As the end of the feasibility study nears (early June), they will continue on their quest, looking more deeply into where the primary entrance should be (favoring the green street, or favoring the sun?), how to activate and energize the ground floor (is it a hub, or a thoroughfare, or how can it be both?), how to soften the site so that it’s experienced as a lush forest with a canopy of trees (PV panels) overhead, how to address the urban design challenges (what is the building’s relationship to its neighbors? how is it experienced from down the street? from across the river?)…
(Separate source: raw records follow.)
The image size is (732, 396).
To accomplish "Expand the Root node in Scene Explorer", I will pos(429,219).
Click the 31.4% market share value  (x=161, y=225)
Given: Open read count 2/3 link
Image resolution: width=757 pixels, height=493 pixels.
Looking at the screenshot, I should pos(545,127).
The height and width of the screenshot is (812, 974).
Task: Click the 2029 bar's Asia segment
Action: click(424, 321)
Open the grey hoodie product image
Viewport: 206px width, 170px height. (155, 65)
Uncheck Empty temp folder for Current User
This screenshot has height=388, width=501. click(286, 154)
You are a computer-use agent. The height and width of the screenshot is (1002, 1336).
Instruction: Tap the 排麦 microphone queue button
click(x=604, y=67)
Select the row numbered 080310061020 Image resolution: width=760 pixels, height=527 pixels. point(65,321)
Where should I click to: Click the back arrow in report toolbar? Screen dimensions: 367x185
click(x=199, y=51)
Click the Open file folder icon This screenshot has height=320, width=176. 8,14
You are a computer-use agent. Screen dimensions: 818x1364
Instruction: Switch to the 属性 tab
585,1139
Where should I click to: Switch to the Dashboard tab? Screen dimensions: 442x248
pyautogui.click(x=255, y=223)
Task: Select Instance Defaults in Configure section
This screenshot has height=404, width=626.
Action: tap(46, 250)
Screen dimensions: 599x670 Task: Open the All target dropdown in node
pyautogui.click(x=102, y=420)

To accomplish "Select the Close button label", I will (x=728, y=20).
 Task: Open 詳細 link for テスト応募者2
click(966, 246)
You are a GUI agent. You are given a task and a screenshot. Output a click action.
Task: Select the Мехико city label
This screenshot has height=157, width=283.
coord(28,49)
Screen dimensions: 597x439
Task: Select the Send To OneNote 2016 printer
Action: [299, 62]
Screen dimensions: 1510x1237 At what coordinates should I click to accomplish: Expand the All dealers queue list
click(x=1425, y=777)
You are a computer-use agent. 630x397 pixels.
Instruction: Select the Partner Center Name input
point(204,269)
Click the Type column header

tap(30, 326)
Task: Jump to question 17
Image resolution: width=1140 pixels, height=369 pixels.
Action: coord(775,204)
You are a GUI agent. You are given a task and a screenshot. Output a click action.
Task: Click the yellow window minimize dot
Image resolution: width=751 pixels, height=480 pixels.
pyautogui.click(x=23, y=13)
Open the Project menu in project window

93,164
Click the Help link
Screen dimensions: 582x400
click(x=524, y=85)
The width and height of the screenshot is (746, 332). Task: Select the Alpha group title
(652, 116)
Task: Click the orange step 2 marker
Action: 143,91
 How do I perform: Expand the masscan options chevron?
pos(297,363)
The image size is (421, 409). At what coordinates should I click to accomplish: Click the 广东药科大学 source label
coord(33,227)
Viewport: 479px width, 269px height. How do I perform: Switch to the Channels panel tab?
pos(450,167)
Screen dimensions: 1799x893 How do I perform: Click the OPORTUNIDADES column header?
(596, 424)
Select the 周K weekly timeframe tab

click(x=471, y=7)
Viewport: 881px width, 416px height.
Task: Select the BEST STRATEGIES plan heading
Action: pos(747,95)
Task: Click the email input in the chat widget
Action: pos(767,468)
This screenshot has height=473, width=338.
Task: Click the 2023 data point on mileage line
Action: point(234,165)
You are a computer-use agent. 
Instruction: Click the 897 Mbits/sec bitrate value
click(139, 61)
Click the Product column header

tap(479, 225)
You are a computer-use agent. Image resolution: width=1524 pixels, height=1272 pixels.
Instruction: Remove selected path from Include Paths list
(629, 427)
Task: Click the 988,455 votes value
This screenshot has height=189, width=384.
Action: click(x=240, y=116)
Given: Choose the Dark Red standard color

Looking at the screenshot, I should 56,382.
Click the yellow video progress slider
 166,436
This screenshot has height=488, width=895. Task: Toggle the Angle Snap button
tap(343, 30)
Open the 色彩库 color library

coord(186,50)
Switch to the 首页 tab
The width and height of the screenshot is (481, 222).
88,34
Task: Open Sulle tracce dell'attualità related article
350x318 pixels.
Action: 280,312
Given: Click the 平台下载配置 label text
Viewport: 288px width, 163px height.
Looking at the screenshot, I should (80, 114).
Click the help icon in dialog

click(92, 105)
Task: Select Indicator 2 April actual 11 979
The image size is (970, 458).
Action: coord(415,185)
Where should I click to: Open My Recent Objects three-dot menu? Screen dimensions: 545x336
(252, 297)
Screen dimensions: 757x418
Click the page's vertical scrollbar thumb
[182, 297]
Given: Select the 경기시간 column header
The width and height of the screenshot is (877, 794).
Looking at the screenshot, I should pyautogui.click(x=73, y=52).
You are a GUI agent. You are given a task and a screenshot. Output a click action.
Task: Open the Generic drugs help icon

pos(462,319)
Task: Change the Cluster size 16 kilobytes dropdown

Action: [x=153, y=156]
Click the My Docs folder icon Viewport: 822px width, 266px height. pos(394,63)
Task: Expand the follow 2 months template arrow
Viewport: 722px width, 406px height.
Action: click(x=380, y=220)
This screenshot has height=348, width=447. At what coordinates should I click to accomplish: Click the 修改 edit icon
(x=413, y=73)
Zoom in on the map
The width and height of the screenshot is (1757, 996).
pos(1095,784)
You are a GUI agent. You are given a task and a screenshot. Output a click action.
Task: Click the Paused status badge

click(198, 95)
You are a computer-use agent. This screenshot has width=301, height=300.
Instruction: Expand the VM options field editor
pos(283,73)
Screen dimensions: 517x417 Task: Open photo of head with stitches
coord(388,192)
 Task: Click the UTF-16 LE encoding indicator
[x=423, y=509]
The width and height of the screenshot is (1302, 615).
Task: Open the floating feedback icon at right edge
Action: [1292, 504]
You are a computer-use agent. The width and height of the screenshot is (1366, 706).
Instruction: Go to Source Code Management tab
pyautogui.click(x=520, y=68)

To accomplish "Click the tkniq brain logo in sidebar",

“We’ve been juggling a lot of things,” says Kyle Andersen of GBD. “The energy for the building, how big is the building, how tall is the building, where do we put the PV’s…now we need to really come back full circle, looking harder at this, the human experience of the building.”

“Whatever design we end up with in the feasibility study is purely a vehicle to demonstrate the feasibility of the project, it is not necessarily the final design,” continues Andersen. “It is one of many potential designs. But the bigger picture is that it demonstrates that [a Living Building of this scale] can be done. It could look like this, it could be square, it could be rectangle, it could be tall and skinny…But we’ve also found that there are parameters, how much PV do you have, so how long is the building facing south, and so on…it’s a balancing act. But [this is] definitely not the final design.”

The OSC’s design will continue to evolve. Meanwhile, the project team is busy digging in to the equally burning question of How much will it cost? More on that one, later.

Thank you to Kyle Andersen of GBD, Lisa Petterson of SERA, and Kathryn Krygier, for their input.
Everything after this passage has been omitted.